Orientadora: Lúcia Gouvêa Pimentel
Co-Orientadores:
Wanda Tófani, Marcos Hill, Eugênio Paccelli Horta

Resumo
Como professora de Arte da rede pública, a partir das produções artísticas dos alunos, tenho observado suas referências estéticas e analisado a forma como lidam com os diversos elementos gráficos e símbolos ligados a cultura e a mídia. No imenso campo de possibilidades que o universo artístico juvenil dispõe, percebi que a arte do grafite dentre outras expressões, está extremamente ligada aos interesses individuais e coletivos dos jovens, na busca da identidade, na descoberta de suas potencialidades pessoais e de dimensão social.
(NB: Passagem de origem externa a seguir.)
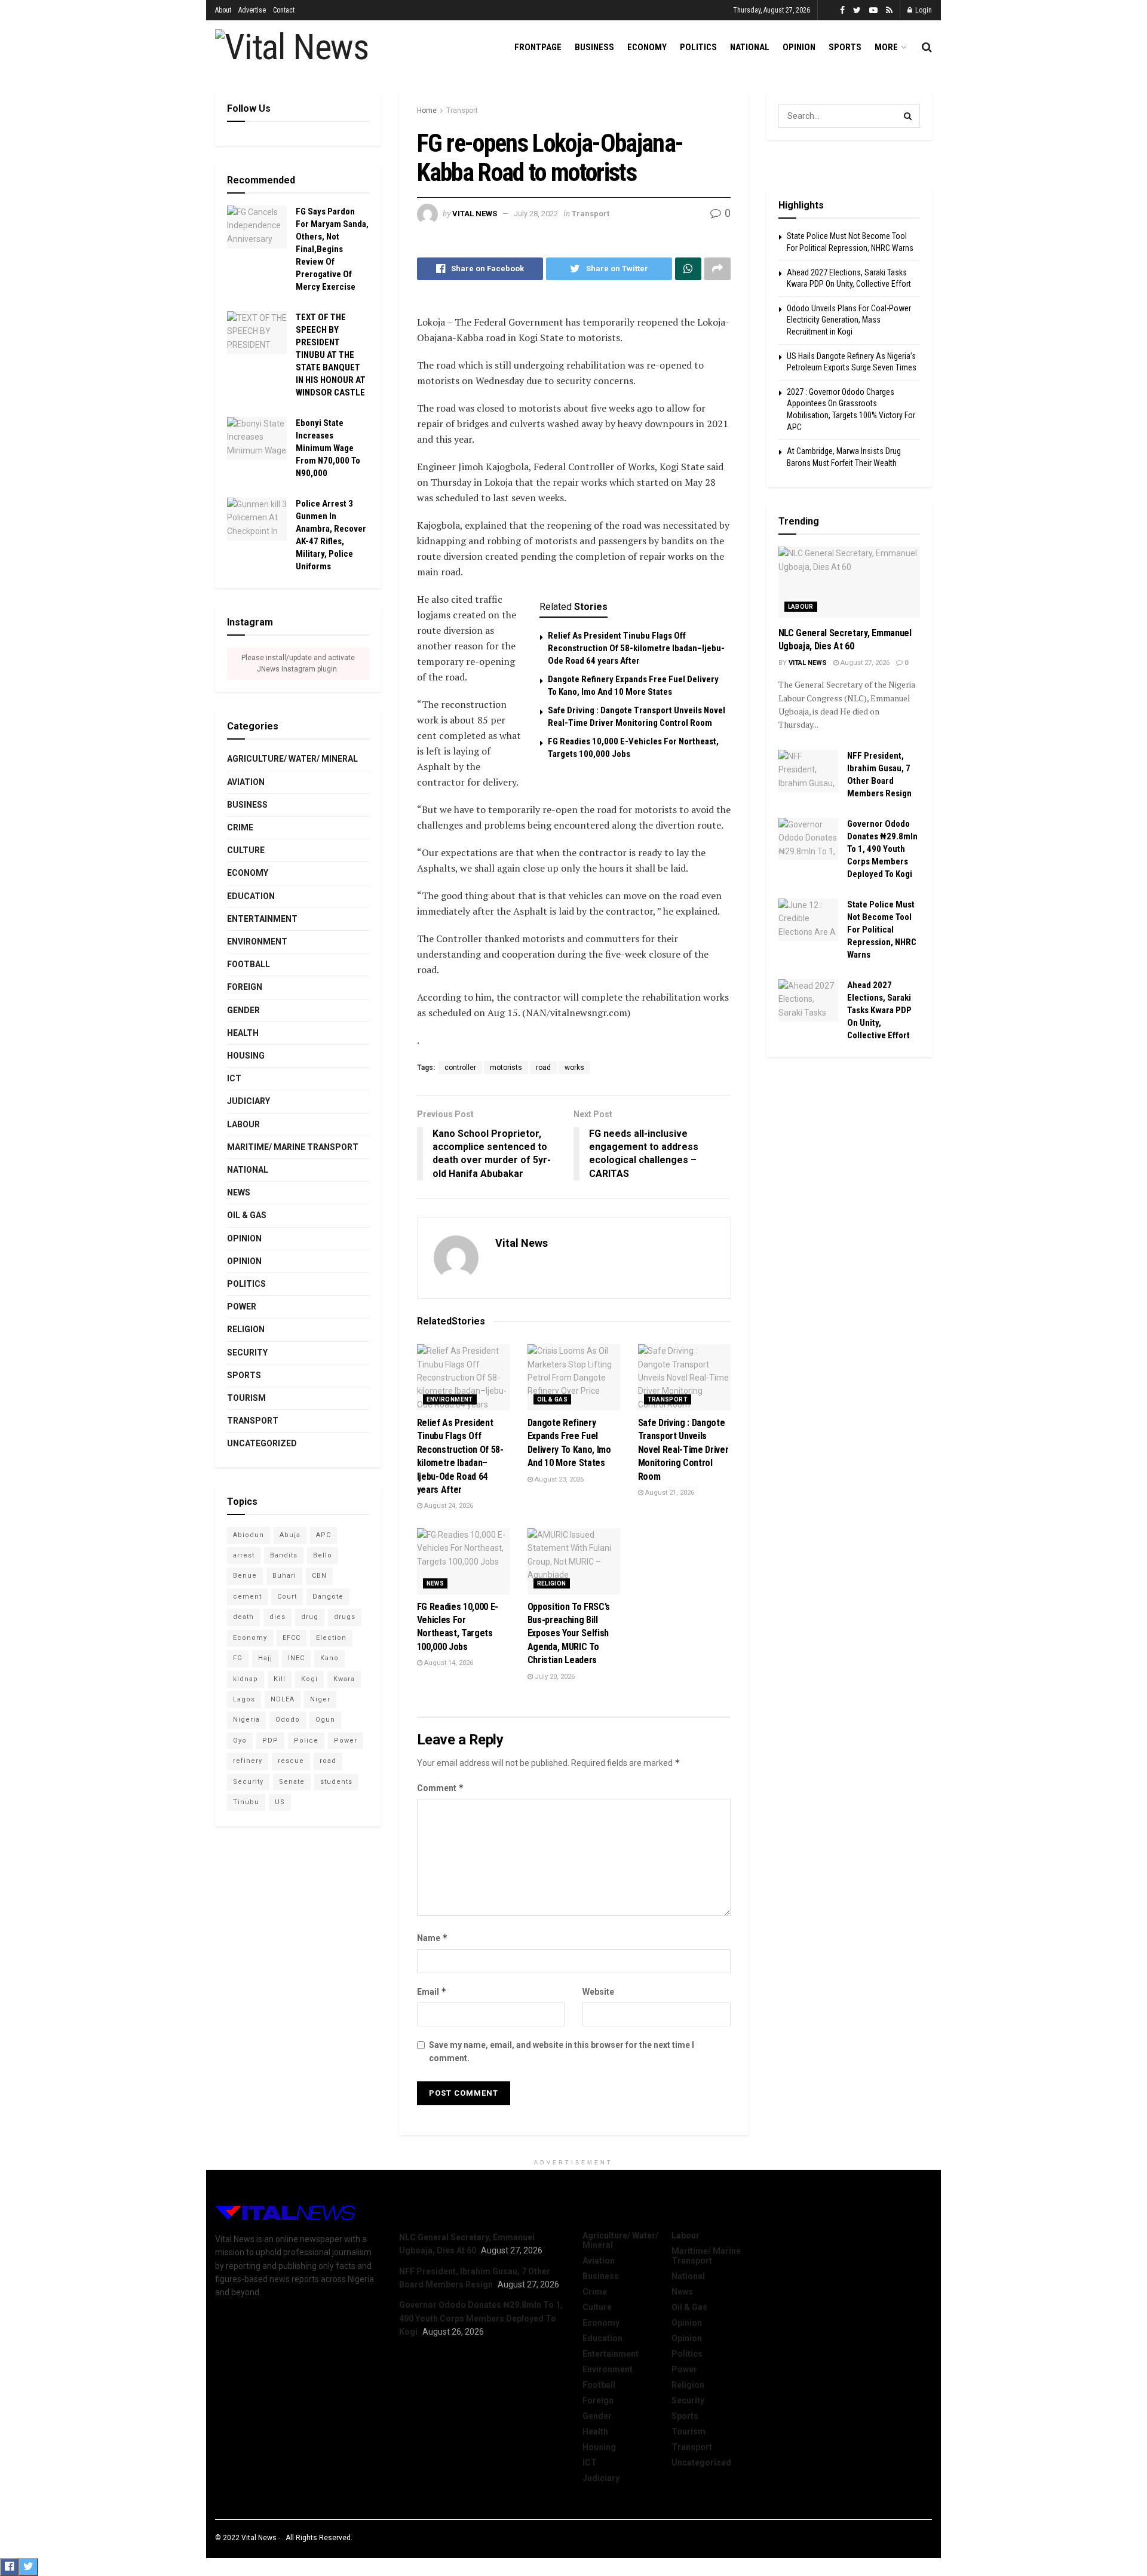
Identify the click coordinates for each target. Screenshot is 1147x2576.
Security (247, 1352)
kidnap (245, 1679)
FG (238, 1658)
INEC (296, 1658)
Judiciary (248, 1101)
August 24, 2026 (447, 1506)
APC (323, 1535)
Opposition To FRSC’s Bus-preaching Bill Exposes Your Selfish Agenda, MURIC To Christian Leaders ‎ (569, 1633)
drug (309, 1617)
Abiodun (248, 1535)
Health (243, 1033)
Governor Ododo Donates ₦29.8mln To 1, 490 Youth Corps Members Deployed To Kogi (882, 848)
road (543, 1067)
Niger (320, 1699)
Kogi (309, 1679)
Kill (280, 1679)
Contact (284, 10)
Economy (647, 47)
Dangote (328, 1596)
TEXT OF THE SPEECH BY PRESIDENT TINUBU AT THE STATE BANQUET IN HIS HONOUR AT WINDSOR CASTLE (331, 355)
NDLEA (283, 1699)
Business (594, 47)
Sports (845, 47)
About (223, 10)
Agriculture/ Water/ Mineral (292, 758)
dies (277, 1617)
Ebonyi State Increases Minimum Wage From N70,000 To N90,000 (328, 448)
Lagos (244, 1699)
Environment (450, 1399)
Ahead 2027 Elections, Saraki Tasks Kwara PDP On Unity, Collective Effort (879, 1010)
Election (331, 1638)
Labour (243, 1124)
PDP (270, 1740)
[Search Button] (908, 116)
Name (432, 1937)
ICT (234, 1078)
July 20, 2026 (554, 1676)
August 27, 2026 (864, 663)
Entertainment (262, 919)
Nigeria (246, 1720)
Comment (440, 1787)
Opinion (799, 47)
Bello (322, 1555)
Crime (240, 827)
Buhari (284, 1576)
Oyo (240, 1740)
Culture (246, 850)
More (886, 47)
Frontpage (538, 47)
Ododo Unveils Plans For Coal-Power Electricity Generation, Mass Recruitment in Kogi (849, 319)
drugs (344, 1617)
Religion (551, 1583)
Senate (292, 1782)
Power (241, 1306)
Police (306, 1740)
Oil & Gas (552, 1399)
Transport (462, 110)
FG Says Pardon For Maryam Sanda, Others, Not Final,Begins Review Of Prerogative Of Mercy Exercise (332, 249)
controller (460, 1067)
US (280, 1802)
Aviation (246, 782)
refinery (247, 1761)
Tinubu (246, 1802)
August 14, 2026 (447, 1663)
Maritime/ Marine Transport (292, 1147)
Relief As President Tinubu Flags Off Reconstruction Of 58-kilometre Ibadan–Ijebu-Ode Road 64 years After (636, 648)
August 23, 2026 (558, 1479)
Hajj (265, 1658)
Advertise (252, 10)
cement (247, 1596)
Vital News (474, 213)
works (574, 1067)
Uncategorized (262, 1443)
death (243, 1617)
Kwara (344, 1679)
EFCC (291, 1638)
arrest (243, 1555)
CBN (319, 1576)
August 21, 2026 (668, 1492)
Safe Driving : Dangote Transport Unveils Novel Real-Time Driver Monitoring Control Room (683, 1449)
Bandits (284, 1555)
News (435, 1583)
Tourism (246, 1398)
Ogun (325, 1720)
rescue (291, 1761)
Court (287, 1596)
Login (922, 10)
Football (248, 964)
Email (432, 1991)
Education (251, 896)
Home (427, 110)
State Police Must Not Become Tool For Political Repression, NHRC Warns (881, 929)
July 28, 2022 (536, 213)
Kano (329, 1658)
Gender (243, 1010)
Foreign (244, 987)
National (749, 47)
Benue (245, 1576)
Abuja (290, 1535)
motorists (506, 1067)
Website (598, 1992)
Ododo (287, 1720)
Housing (246, 1055)
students (336, 1782)
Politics (698, 47)
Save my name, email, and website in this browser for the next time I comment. (561, 2051)
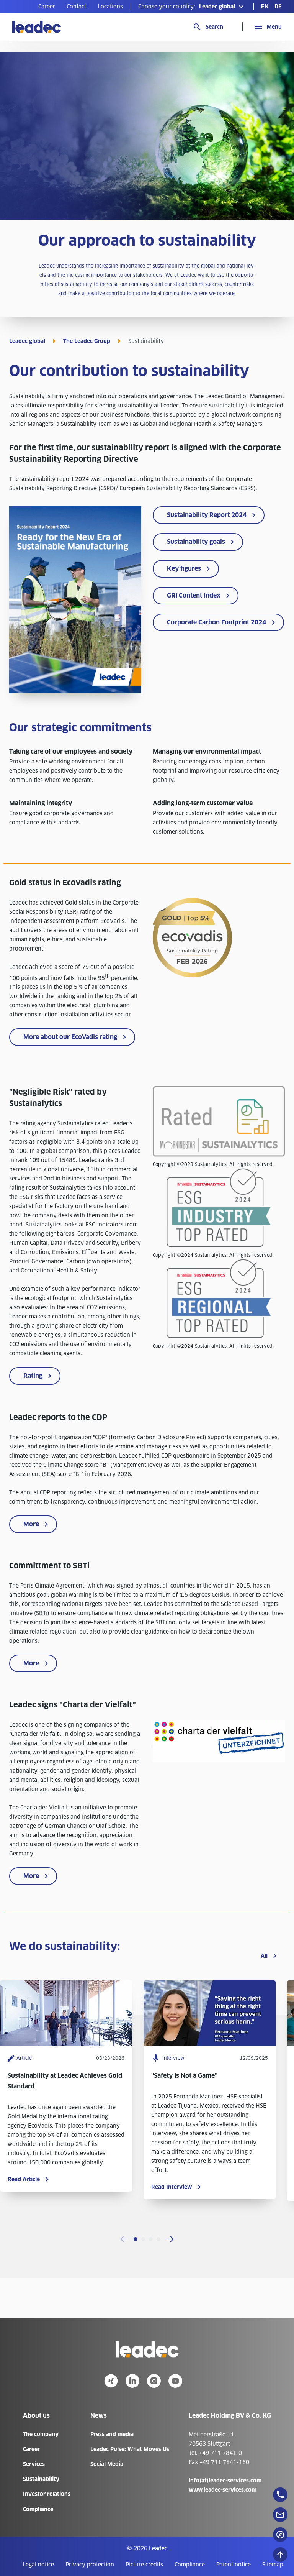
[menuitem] (46, 6)
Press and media (112, 2434)
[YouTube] (175, 2381)
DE (278, 6)
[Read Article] (66, 2044)
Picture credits (144, 2564)
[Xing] (111, 2381)
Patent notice (233, 2564)
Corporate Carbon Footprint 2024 (216, 622)
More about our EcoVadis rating (70, 1037)
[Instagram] (154, 2381)
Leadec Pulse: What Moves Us (129, 2449)
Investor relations (46, 2494)
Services (34, 2464)
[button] (192, 6)
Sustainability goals (196, 542)
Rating (32, 1376)
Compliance (38, 2509)
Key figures (184, 569)
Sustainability (41, 2479)
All (264, 1955)
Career (46, 6)
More (31, 1524)
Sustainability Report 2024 (207, 515)
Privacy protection (89, 2564)
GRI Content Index (193, 595)
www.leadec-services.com (222, 2489)
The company (41, 2434)
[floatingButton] (280, 2494)
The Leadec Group (86, 341)
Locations (110, 6)
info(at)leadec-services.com (225, 2480)
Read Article (24, 2179)
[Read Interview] (210, 2044)
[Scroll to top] (280, 2554)
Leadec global (27, 341)
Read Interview (171, 2187)
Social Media (106, 2464)
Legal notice (38, 2564)
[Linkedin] (132, 2381)
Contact (76, 6)
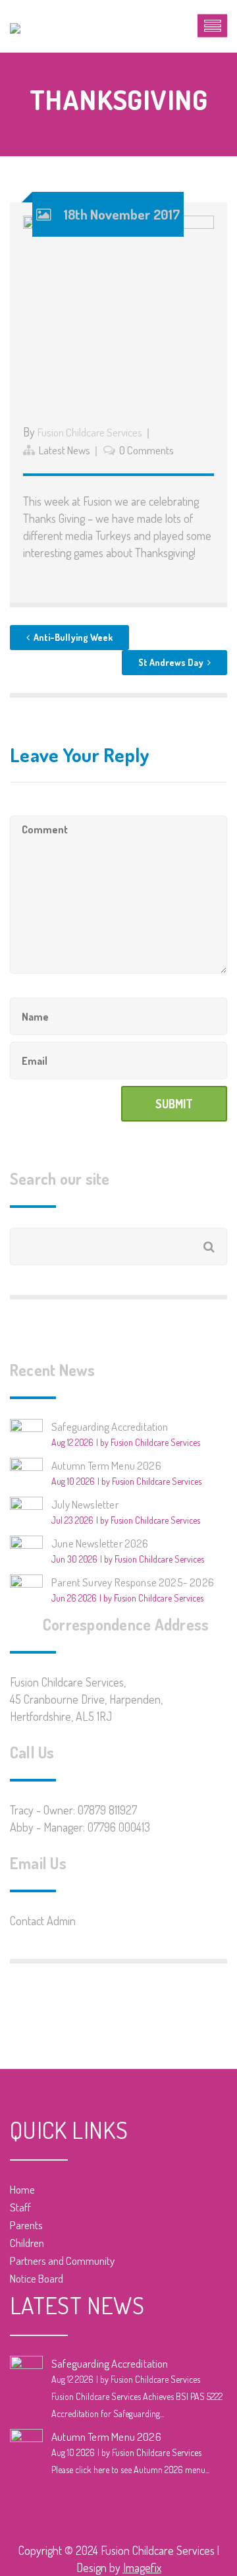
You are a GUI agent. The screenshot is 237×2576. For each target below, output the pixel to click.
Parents (26, 2225)
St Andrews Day (170, 662)
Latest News (64, 450)
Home (22, 2189)
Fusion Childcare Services (90, 432)
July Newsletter (84, 1504)
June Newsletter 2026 (100, 1543)
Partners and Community (62, 2260)
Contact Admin (43, 1920)
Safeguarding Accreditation (110, 1426)
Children (27, 2243)
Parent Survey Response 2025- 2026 (132, 1582)
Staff (20, 2207)
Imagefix (142, 2567)
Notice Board (36, 2278)
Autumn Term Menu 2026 (106, 1465)
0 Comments (146, 450)
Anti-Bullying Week (73, 637)
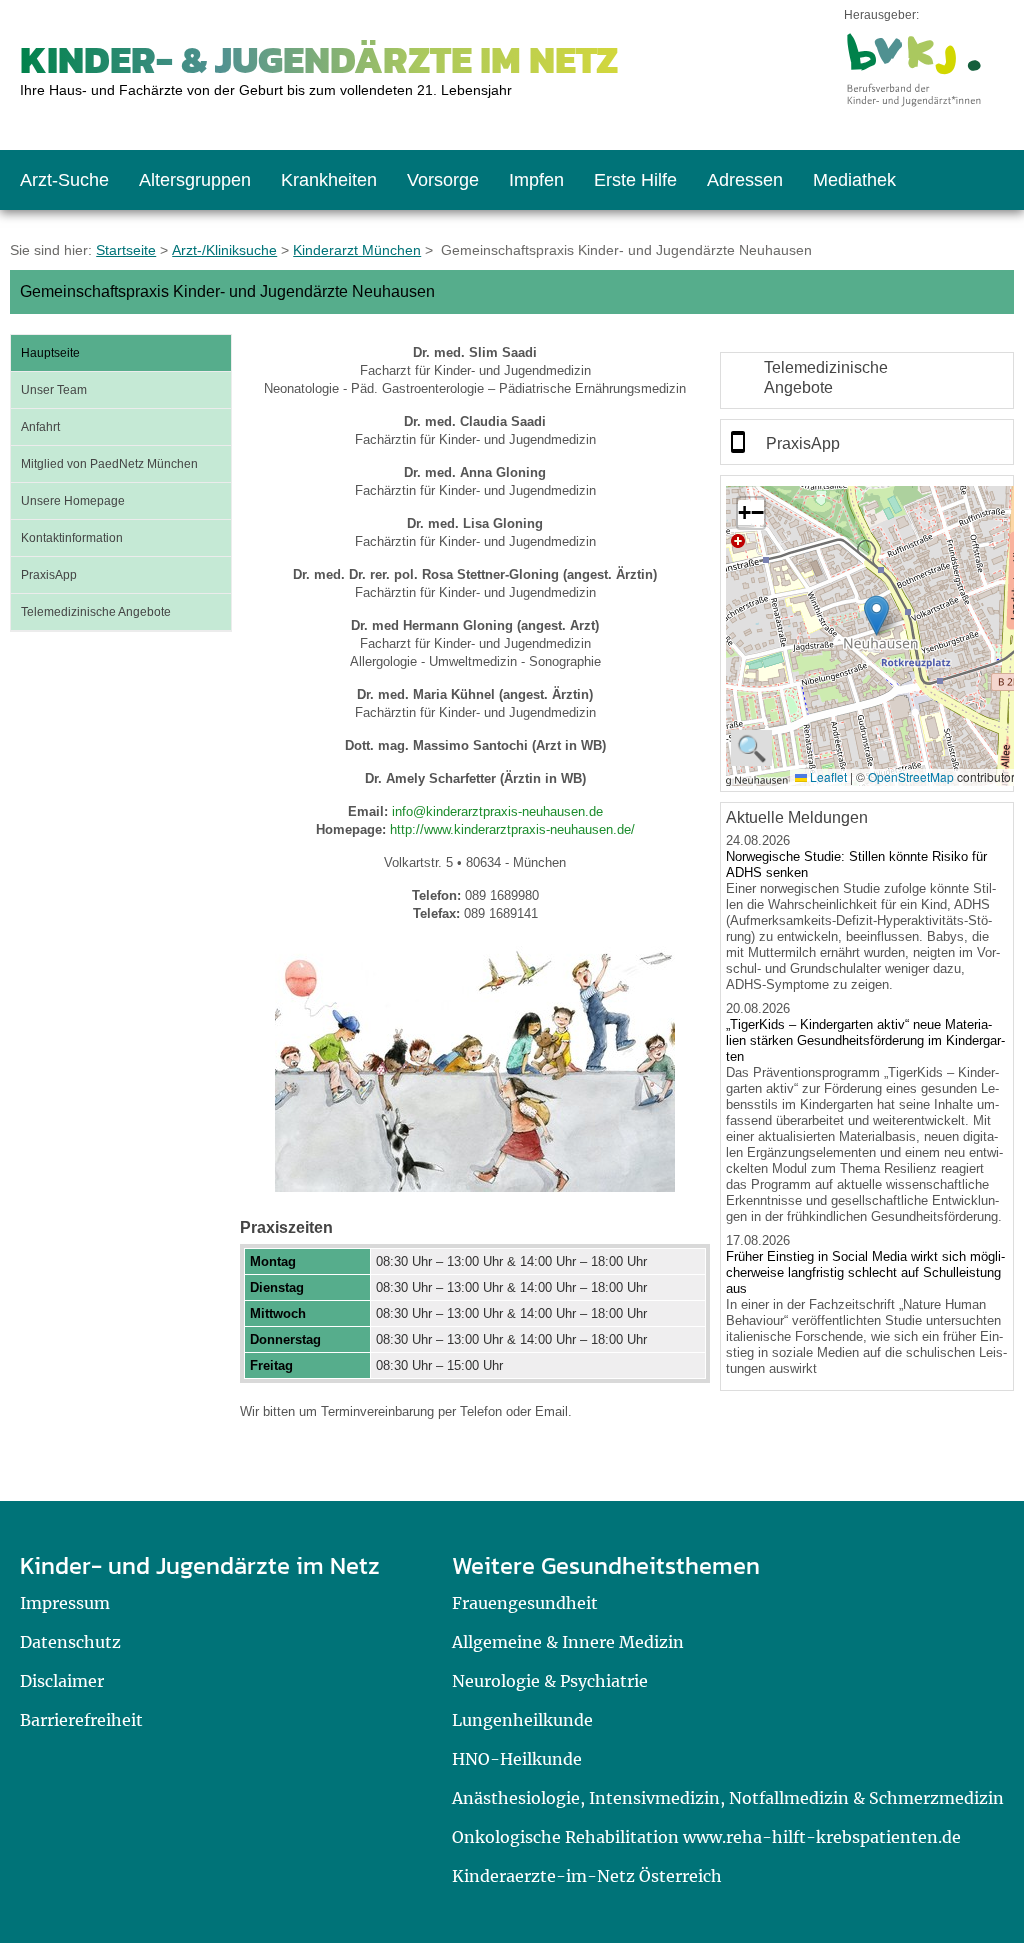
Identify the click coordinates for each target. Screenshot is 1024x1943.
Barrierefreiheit (81, 1720)
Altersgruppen (195, 180)
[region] (867, 380)
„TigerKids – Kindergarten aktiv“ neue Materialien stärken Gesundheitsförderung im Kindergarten (865, 1040)
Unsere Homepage (73, 501)
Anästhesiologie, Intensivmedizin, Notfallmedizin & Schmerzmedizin (728, 1798)
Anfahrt (40, 427)
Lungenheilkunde (522, 1720)
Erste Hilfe (635, 180)
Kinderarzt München (357, 250)
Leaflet (827, 776)
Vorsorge (443, 180)
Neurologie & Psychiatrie (550, 1681)
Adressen (745, 180)
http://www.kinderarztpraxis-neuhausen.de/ (512, 829)
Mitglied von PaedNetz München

Comecei então a pesquisar sobre essa arte e o contexto na qual ela está inserida, sua históricas controvérsias e sua relação com outras linguagens. Percebi que, mais do que compreender, eu precisaria penetrar neste universo imaginário juvenil, elaborar práticas pedagógicas mais centradas em suas experiências concretas e abrir-lhes as possibilidades de reflexão sobre elementos e conceitos das artes plásticas. Como ponto de partida utilizei as aulas de arte, explorando as possibilidades do grafite utilizando-o como referência para outros tipos de conhecimento. Posteriormente passei a participar de oficinas de arte e grafite, onde pude trabalhar, juntamente com grafiteiros a diversificação técnica e ideológica desta arte e seu contexto original, “a rua”. Procurei o programa PAD como possibilidade de pesquisa deste tema dentro da Escola de Belas Artes e sob a orientação dos professores, analisar as razões destas escrituras públicas, propondo reflexões e trocas de experiências entre as referências práticas e populares do grafite com conhecimentos acadêmicos.